I’ve decided to focus on the four problems I outlined above for three reasons:

  1. They pop up again and again
  2. They’re explainable given how the system works
  3. I think they can be mitigated

 

How we might we mitigate these problems?

What I plan to spend some time exploring and documenting, is how we might mitigate the problems outlined above. Without getting too much into brainstorming solutions, I’ll say that I think it’s possible.

For example, let’s take the issue of recency. If the documents the bot relies on include the date they were published, maybe we could store and utilize it. Maybe we can pass it to the bot and tell it to consider that information.

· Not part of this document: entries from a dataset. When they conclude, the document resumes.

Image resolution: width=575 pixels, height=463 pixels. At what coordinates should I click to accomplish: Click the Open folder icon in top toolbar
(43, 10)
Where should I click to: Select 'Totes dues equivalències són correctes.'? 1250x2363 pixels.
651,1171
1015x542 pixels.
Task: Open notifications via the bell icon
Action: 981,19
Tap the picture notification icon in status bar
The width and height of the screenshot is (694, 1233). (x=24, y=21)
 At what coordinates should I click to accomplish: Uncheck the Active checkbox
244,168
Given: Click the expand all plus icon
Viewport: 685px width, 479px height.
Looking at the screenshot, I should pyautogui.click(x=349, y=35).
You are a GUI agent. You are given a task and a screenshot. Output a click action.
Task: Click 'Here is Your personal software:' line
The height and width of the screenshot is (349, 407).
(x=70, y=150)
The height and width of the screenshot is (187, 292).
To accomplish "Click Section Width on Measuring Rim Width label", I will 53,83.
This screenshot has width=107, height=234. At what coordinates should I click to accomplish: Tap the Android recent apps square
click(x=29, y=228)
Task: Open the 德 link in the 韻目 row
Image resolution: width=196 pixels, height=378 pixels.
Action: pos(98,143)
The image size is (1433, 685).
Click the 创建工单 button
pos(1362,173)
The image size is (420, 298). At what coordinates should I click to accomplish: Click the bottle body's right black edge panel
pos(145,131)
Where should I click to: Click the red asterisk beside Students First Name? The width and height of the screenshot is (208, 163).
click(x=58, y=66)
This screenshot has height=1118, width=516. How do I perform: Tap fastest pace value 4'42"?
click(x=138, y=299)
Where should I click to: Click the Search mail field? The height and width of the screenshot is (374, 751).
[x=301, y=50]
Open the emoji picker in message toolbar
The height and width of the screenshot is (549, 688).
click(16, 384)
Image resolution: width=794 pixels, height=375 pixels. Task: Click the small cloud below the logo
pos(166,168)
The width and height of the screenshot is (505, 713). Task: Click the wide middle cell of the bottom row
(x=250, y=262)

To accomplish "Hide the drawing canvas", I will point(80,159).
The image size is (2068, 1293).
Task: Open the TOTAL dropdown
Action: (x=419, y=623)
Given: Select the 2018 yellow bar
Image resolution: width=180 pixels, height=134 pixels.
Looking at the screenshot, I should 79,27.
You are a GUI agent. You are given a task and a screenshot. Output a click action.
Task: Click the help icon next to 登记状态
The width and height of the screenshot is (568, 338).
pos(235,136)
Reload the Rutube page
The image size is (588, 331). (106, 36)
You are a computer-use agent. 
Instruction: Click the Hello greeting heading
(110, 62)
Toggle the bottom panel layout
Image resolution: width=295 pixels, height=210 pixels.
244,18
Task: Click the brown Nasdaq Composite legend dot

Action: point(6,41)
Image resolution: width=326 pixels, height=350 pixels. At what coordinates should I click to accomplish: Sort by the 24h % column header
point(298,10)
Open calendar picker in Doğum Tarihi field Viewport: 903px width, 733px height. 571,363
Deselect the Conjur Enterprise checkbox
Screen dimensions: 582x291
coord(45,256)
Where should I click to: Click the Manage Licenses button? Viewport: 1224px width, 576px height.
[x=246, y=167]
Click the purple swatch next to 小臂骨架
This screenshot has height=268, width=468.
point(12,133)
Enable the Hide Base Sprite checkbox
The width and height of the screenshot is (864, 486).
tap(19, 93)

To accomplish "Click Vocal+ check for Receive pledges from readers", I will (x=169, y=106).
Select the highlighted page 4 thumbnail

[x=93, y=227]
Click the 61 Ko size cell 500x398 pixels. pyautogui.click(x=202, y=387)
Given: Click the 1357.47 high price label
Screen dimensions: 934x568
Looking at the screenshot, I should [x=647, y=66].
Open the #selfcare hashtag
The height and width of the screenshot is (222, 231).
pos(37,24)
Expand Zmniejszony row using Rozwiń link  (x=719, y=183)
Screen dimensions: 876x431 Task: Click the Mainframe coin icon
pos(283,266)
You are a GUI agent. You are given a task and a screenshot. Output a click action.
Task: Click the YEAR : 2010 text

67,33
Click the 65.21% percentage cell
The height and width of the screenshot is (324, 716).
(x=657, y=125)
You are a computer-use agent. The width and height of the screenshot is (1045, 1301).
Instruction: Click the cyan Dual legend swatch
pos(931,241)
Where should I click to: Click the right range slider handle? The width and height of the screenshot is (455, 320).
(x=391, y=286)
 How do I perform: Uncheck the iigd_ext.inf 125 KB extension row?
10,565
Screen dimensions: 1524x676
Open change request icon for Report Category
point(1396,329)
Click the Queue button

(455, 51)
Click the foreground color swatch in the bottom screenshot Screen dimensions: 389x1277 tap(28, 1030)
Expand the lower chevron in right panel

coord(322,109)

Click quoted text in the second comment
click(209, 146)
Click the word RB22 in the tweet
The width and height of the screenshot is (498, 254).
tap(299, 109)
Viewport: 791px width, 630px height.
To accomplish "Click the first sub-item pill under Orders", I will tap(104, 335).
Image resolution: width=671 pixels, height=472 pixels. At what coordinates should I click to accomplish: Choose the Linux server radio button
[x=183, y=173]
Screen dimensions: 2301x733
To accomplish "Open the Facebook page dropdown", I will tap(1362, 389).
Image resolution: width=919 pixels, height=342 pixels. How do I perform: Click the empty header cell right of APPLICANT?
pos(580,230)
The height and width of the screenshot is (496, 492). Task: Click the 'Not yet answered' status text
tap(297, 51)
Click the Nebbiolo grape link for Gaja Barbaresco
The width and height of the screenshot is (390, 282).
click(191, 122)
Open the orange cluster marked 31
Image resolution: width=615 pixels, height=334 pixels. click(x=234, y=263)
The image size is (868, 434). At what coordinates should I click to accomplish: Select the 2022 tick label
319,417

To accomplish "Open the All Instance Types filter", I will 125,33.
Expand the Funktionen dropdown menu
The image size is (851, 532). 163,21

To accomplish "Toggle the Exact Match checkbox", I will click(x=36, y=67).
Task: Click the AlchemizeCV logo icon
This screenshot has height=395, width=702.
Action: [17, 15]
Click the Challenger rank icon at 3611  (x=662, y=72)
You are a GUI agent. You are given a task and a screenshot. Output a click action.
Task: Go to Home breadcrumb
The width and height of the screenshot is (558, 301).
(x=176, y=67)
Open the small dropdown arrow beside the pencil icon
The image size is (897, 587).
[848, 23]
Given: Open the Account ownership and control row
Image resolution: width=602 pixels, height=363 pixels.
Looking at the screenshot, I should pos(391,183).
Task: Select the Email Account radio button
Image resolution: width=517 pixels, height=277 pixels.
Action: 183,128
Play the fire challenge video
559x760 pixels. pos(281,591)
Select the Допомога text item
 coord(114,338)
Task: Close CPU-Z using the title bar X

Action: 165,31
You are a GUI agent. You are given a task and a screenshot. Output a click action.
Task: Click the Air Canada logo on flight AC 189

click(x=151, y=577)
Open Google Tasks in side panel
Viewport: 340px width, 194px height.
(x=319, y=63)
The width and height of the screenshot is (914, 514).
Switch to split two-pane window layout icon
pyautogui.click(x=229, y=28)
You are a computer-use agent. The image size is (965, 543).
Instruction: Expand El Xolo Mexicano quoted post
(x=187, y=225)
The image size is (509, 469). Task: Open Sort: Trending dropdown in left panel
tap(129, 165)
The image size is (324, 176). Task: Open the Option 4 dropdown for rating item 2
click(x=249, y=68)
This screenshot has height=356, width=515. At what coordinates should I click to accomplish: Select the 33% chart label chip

Maybe some of the options built into tools like LlamaIndex already solve some of these issues but that information isn’t well recorded yet. This might be the case for the problem of being able to answer questions which require aggregation. Other problems might just require some playing around. Maybe all it takes to handle subjective questions gracefully is a bit of prompt engineering.

I think it’s worth finding out. Because the answers are not well documented right now. And if we can land on some, then they will be useful in many more instances than my Legal Tech Guru.

 

My Project

Over the next six weeks I’ll be exploring the problems outlined above. I plan to focus on one at a time and see if I can find a strategy for mitigating it. Each week I’ll be sharing what I find. By the end of the project I hope to have two things: one, a Legal Tech Guru that works really well and two, a write up of my findings so that they can be of use to others. I'd like to tackle one of these problems a week, but I will be working on this during my nights and weekends and this is the type of work that is best left unrushed.